Pagan Origins of Mayday

I’ve posted this as background information for the Maypole Dancing pages on this site.

This text was taken from a site created and maintained by Adapted from the BBC TV Series “About Time” by John Berger and others.

Mayday was a rite of passage custom that marked an important seasonal transition in the year. Putting a maypole up involved taking a growing tree from the wood, and bringing it to the village to mark the oncoming season of the summer. Mayday used to be a period of great sexual license. People would go off into the woods to collect their trees and green boughs, but once there, would enter into all sorts of temporary sexual liaisons which society did not normally accept.

Why isn’t it like that now? It was tamed and redirected. In the seventeenth century, Mayday came under severe attack by the puritans who banned it by an act of Parliament in 1644. In Philip Stubbe’s “Anatomy of Abuses”, which was a puritan tract against all kinds of merrymaking, there is a section called ‘Against May’, where he actually tries to measure the degree of sexual licence. “Every parish town and village assemble themselve’s together. Men and women and children, old and young and go off, some to the woods and groves, some to the hills and mountains, where they spend the night in pastimes. In the morning they return bringing with them birch-boughs and trees to deck their assemblies withal. I’ve heard it credibly reported by men of great gravity, credibility and reputation. That forty, three score, or a hundred youths, going to the woods over night. They have scarcely the third part of them, returned home again undefiled.”

The Puritans also objected to May Day and other festivals, because of the way social hierarchy was set aside, so that all were commonly involved, from the highest to the lowest. The Puritans found this offensive much preferring strict gradations in society. May day did return with the restoration of Charles the second in 1660, but it didn’t have the same robust force. It had the same old image, but the elements of sexual licence and social reversal went underground. Then in the nineteenth century, the Victorians overlaid a much more moral tone on the festival, emphasising its innocence. Instead of being a celebration of fertility, it turned into a kind of commemoration of Merry England. The girls taking part now wore white and held posies.

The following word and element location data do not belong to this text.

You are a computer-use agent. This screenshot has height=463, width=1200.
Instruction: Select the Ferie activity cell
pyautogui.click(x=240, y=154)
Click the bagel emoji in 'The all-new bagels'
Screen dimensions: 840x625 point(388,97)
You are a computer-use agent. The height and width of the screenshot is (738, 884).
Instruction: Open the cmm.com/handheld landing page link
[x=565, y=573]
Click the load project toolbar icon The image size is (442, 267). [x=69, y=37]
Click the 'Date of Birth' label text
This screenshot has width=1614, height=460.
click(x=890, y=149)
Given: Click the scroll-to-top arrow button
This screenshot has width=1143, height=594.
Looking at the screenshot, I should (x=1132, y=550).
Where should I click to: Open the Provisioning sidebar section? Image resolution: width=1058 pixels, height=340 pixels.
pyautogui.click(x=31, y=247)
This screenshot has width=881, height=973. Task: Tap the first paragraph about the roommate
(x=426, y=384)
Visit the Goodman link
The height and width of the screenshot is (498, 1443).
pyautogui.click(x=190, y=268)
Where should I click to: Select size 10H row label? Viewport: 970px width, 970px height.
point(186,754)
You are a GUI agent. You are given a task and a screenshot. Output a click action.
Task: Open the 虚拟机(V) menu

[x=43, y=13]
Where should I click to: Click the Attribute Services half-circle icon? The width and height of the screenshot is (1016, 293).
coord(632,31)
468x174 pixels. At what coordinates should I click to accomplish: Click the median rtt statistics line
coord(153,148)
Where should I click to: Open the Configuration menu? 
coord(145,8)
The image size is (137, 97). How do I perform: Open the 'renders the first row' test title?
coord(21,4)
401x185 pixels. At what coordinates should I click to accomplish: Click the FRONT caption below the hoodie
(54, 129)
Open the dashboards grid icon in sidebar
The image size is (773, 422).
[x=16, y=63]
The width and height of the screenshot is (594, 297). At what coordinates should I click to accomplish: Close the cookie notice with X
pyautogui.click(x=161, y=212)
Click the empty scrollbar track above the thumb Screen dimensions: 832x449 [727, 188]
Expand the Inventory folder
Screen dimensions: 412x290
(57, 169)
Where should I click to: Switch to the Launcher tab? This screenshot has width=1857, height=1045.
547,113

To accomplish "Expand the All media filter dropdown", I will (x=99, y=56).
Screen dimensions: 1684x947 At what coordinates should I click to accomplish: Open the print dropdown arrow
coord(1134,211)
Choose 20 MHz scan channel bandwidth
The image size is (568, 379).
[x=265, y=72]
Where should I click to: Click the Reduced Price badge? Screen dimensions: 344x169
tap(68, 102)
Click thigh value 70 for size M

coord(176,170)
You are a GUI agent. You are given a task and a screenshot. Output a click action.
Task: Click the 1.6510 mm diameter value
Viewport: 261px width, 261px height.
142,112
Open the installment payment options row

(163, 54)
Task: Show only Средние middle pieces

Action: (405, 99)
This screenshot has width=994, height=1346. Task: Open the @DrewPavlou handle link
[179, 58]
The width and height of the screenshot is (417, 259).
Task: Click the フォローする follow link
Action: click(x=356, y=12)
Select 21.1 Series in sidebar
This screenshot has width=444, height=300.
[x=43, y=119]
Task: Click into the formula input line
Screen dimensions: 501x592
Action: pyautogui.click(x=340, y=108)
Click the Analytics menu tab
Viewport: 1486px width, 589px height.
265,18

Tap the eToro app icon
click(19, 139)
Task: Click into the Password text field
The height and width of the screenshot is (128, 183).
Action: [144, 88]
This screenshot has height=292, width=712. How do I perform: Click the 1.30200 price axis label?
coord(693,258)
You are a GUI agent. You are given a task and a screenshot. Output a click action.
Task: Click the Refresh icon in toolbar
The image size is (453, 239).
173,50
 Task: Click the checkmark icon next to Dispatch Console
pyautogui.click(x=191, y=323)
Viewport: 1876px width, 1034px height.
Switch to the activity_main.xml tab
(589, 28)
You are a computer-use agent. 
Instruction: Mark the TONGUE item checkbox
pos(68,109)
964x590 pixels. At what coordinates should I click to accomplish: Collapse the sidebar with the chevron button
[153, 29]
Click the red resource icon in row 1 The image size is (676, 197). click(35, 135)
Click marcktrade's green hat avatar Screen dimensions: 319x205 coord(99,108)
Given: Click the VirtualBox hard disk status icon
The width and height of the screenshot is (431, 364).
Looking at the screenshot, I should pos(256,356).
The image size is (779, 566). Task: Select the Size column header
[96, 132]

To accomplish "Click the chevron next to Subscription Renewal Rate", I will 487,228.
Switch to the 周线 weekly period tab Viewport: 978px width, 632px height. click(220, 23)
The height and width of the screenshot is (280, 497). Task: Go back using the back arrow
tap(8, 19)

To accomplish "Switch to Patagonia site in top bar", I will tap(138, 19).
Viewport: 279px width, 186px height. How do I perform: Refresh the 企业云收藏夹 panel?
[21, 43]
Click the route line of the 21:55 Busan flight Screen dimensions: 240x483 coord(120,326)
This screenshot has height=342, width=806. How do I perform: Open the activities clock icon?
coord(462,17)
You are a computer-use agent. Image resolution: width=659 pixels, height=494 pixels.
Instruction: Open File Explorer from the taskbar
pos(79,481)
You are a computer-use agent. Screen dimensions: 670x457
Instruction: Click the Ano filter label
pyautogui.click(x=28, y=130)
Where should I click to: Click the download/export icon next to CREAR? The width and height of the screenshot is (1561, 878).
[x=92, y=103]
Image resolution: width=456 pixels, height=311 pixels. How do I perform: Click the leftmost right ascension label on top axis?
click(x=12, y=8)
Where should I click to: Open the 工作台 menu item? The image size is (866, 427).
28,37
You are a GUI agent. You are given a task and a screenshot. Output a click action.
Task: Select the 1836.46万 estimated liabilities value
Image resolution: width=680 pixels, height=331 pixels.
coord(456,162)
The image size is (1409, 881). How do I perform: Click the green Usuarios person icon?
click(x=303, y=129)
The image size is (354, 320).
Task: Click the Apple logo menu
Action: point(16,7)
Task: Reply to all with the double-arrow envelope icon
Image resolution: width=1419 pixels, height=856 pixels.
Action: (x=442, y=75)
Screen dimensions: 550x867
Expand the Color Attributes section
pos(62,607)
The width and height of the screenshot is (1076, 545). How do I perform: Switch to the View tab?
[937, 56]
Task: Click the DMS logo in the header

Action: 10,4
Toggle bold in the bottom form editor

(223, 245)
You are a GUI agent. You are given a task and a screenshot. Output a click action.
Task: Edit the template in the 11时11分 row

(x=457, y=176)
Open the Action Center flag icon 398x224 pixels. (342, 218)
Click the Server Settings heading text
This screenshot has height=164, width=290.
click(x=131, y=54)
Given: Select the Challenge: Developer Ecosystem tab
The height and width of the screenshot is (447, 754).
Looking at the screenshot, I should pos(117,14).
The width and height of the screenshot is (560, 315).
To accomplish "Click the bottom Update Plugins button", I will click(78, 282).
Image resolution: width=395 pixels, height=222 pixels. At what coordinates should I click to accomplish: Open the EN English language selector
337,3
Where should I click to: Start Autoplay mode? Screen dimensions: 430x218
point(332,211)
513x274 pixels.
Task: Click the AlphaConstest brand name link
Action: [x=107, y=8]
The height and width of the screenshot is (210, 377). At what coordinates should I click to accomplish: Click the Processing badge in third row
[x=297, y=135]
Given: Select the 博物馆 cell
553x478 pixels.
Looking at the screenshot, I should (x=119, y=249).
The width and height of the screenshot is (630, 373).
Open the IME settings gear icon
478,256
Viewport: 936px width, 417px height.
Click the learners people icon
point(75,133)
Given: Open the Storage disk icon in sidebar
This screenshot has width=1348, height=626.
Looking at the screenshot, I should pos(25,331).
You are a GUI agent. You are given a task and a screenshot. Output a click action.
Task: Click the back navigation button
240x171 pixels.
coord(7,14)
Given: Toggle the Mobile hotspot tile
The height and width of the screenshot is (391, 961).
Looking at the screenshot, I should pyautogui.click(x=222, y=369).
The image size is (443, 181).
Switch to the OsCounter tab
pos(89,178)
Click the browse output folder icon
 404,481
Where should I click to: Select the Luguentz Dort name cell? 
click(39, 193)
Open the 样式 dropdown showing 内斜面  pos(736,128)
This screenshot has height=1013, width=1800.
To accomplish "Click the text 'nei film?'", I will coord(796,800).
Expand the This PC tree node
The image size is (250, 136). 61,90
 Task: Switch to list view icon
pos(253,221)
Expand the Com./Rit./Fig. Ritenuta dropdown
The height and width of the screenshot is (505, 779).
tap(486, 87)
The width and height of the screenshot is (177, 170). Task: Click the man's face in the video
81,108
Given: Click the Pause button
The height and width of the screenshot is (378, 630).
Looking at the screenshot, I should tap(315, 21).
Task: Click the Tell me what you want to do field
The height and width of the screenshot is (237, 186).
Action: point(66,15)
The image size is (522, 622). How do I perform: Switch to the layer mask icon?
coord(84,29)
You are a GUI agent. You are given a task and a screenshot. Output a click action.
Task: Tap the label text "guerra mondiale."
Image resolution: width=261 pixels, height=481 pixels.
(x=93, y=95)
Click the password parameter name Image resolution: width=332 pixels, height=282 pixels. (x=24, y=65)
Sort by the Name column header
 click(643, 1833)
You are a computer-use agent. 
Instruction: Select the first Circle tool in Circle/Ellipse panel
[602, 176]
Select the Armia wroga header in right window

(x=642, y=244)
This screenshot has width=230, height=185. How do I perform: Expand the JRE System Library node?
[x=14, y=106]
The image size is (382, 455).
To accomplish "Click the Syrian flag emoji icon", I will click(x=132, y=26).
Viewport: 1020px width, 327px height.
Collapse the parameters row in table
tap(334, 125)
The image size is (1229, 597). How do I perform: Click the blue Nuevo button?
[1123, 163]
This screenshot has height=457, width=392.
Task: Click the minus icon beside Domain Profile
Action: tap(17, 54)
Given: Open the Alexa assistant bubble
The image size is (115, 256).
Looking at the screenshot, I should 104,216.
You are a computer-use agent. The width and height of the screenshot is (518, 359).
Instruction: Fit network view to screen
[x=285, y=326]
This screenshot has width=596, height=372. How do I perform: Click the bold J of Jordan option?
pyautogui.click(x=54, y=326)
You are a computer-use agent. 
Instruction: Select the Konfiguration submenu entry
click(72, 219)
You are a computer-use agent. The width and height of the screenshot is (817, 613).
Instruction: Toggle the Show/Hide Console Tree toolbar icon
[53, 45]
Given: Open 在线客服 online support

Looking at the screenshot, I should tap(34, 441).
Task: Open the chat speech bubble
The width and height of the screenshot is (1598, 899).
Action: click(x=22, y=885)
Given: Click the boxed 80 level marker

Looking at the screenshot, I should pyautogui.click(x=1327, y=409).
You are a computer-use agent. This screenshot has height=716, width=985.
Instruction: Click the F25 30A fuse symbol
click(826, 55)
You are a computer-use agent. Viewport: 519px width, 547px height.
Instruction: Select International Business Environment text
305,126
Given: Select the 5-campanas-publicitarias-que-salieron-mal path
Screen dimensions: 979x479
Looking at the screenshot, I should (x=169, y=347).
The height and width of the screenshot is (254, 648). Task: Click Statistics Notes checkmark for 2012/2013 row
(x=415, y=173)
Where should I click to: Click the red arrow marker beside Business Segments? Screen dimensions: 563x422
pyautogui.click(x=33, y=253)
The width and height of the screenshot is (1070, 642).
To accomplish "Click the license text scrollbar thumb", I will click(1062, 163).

What has this cleaning up done to the image of May Day today? For the past sixty years folklorists have been rediscovering the Pagan fertility tradition, with its myths, rites and sexual license. Some say this has overshadowed the way in which May and other customs have been rooted in an economic way of life. May garlands, for example embodied the coming of summer, but they also embodied the knocking on doors around the parish and asking for money. At other times of the year begging would have been an offense. But if it was done at May time with a garland, or collecting money for the Guy, or wassailing at Christmas, it would have a powerful legitimation. Also the taking of the tree for the may pole highlighted the rights of the people to take wood freely for fuel. This confirms the extensive medieval rights to wood usage, including the taking of wood, both growing timber for building and repairs and dead wood for fuel

Why did the Labour Movement choose May Day as International Labour Day? It’s more that May Day chose the Labour Movement. Unlike Easter, Whitsun or Christmas, May Day is the one festival of the year for which there is no significant church service. Because of this it has always been a strong secular festival, particularly among working people who in previous centuries would take the day off to celebrate it as a holiday, often clandestinely without the support of their employer. It was a popular custom, in the proper sense of the word – a people’s day – so it was naturally identified with the Labour and socialist movements and by the twentieth century it was firmly rooted as part of the socialist calendar. It’s only recently that the state has recognised May Day as a bank holiday for the first time since it had royal support back in the Elizabethan court, and there’s been a big battle over this May Day which was seized upon by the Right as something foreign and left-wing. But this entirely misses the continuity of its roots in our cultural tradition.